Preciso mesmo de uma aplicação para registar todas as mamadas e fraldas?
Meu Deus, não. A não ser que o teu médico te mande especificamente registar algo devido a problemas de aumento de peso, apaga as aplicações. Elas transformam-nos numa pilha de nervos neurótica. Se o teu bebé tem bastantes fraldas molhadas e os bodies já lhe estão a deixar de servir, é porque está a comer o suficiente. Confia no teu bebé, não no teu telemóvel.

Quantos bodies preciso realmente de comprar?
Se lavas a roupa todos os dias, consegues safar-te com uns sete ou oito. Se fores como eu e a roupa suja ficar no cesto durante três dias úteis, precisas de pelo menos catorze. Compra os elásticos que passam facilmente pelos ombros. Os bebés bolsam e sujam a fralda até às costas muito mais do que achas ser biologicamente possível.
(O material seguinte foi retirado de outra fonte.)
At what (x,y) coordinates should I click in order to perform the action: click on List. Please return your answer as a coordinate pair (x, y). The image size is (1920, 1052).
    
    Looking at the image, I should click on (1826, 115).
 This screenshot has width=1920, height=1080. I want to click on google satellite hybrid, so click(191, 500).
Quando é que eles param de dormir nestes blocos miseráveis de duas horas?
Cada bebé é diferente, e odeio ser a portadora de más notícias, mas ainda demora um pouco. Quando os meus filhos atingiram os quatro a seis meses de idade, começaram a dar-me intervalos mais longos. Lembra-te apenas de que deitá-los "sonolentos, mas acordados" é um ótimo conceito, mas se tiveres de embalar o teu recém-nascido até adormecer agora mesmo só para sobreviveres à noite, fá-lo. Não os estás a arruinar para sempre.

Como sei se eles têm frio à noite, já que não posso usar mantas?
A minha mãe costumava ficar obcecada com isto e tentava enfiar cobertores no berço às escondidas, o que me deixava doida. Uma boa regra de ouro é sentires a parte de trás do pescoço ou o peito deles. Se estiver quente, estão ótimos. As mãos e os pés deles vão sempre parecer pequenos cubos de gelo porque a circulação é terrível no início. Veste-lhes um bom saco de dormir por cima do pijama e não penses mais nisso.